According to the statement, around 34,000 users’ info was accidentally shown due to a “configuration error”. This only affected people who’d visited a page on the Steam store containing their personal info between a small time frame on Christmas day. Those who did not use Steam on Christmas day have nothing to worry about, and your details are still secret safe.
It seems Valve has fucked up MONUMENTALLY on Christmas day. People are being logged into random Steam account
— John Bain (@Totalbiscuit) December 25, 2015
Valve say in the statement:
Valve is currently working with our web caching partner to identify users whose information was served to other users, and will be contacting those affected once they have been identified. As no unauthorized actions were allowed on accounts beyond the viewing of cached page information, no additional action is required by users.

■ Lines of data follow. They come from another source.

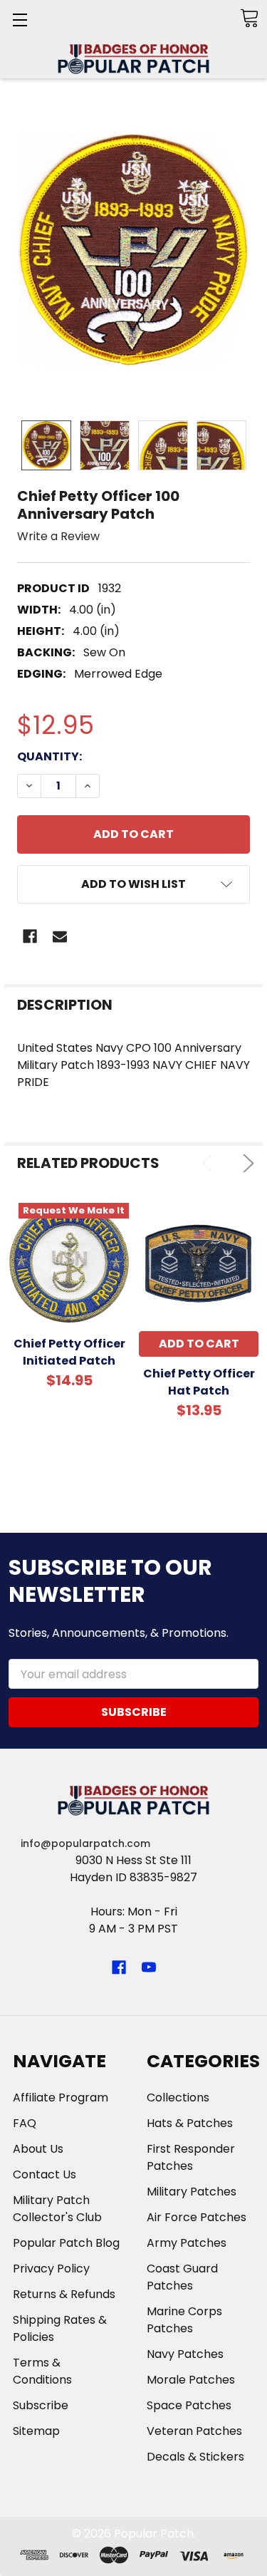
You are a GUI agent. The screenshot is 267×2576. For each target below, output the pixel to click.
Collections (178, 2097)
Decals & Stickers (195, 2456)
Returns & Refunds (64, 2294)
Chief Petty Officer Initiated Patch (69, 1352)
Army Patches (186, 2243)
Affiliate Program (60, 2097)
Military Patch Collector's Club (57, 2208)
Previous (210, 1163)
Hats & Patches (190, 2123)
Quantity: (49, 756)
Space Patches (189, 2405)
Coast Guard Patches (182, 2277)
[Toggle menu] (19, 19)
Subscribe (40, 2405)
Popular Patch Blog (66, 2243)
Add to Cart (199, 1343)
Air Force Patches (196, 2217)
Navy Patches (185, 2354)
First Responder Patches (191, 2157)
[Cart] (249, 18)
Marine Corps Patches (184, 2320)
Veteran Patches (194, 2431)
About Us (38, 2149)
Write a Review (58, 536)
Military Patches (191, 2191)
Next (245, 1163)
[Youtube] (149, 1967)
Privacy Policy (51, 2268)
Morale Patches (191, 2379)
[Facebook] (30, 936)
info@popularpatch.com (85, 1843)
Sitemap (36, 2431)
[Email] (60, 936)
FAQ (24, 2123)
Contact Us (44, 2174)
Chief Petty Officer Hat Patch (199, 1382)
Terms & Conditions (42, 2371)
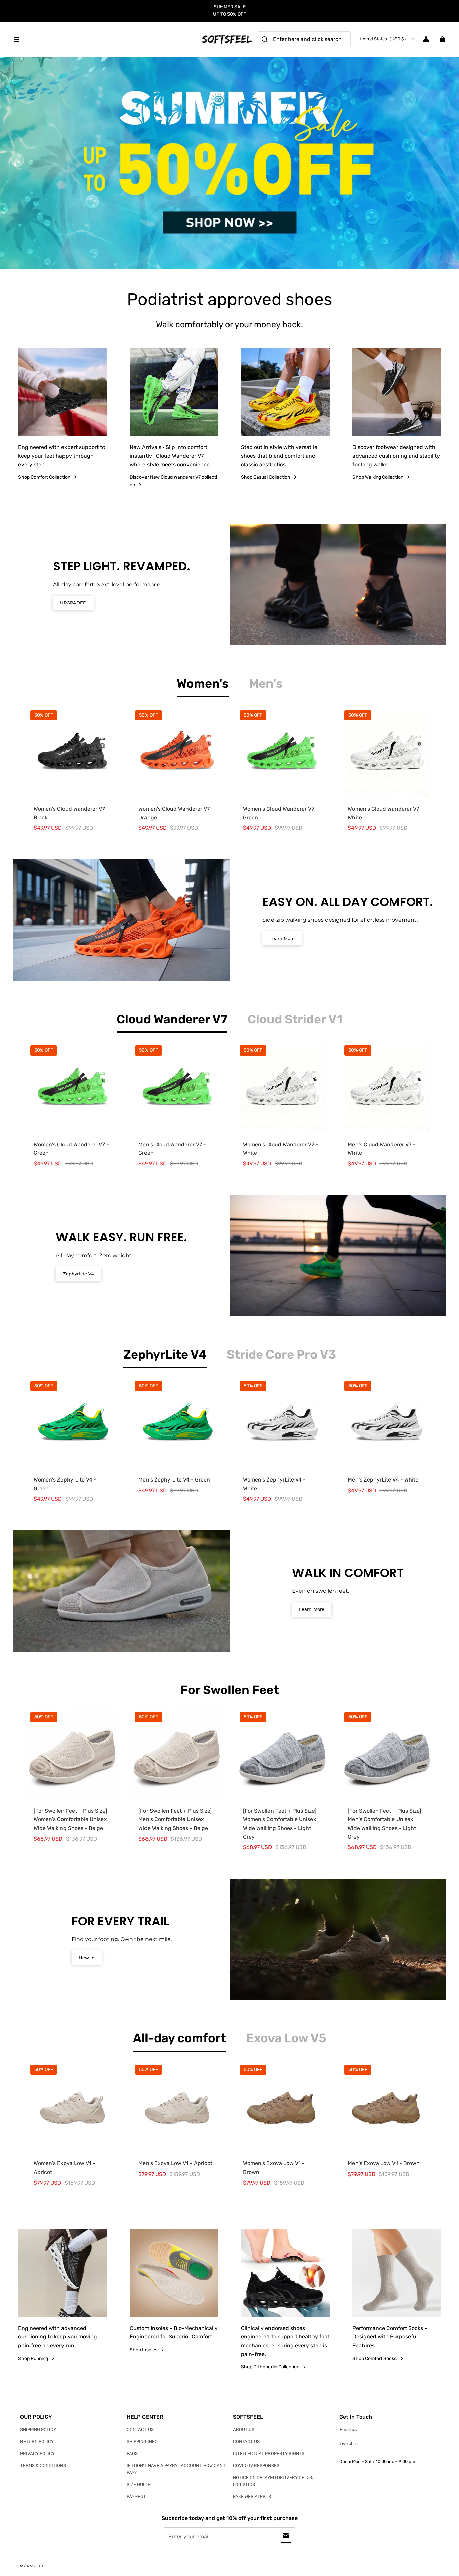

So what actually did happen? Well, Valve explain that too:
Early Christmas morning (Pacific Standard Time), the Steam Store was the target of a DoS attack which prevented the serving of store pages to users. Attacks against the Steam Store, and Steam in general, are a regular occurrence that Valve handles both directly and with the help of partner companies, and typically do not impact Steam users. During the Christmas attack, traffic to the Steam store increased 2000% over the average traffic during the Steam Sale.
In response to this specific attack, caching rules managed by a Steam web caching partner were deployed in order to both minimize the impact on Steam Store servers and continue to route legitimate user traffic. During the second wave of this attack, a second caching configuration was deployed that incorrectly cached web traffic for authenticated users. This configuration error resulted in some users seeing Steam Store responses which were generated for other users. Incorrect Store responses varied from users seeing the front page of the Store displayed in the wrong language, to seeing the account page of another user.
Steam went offline for a brief period while the problem was sorted, but there’s nothing to worry about now, and the service can be used fully for all those glorious sales. Good news all round.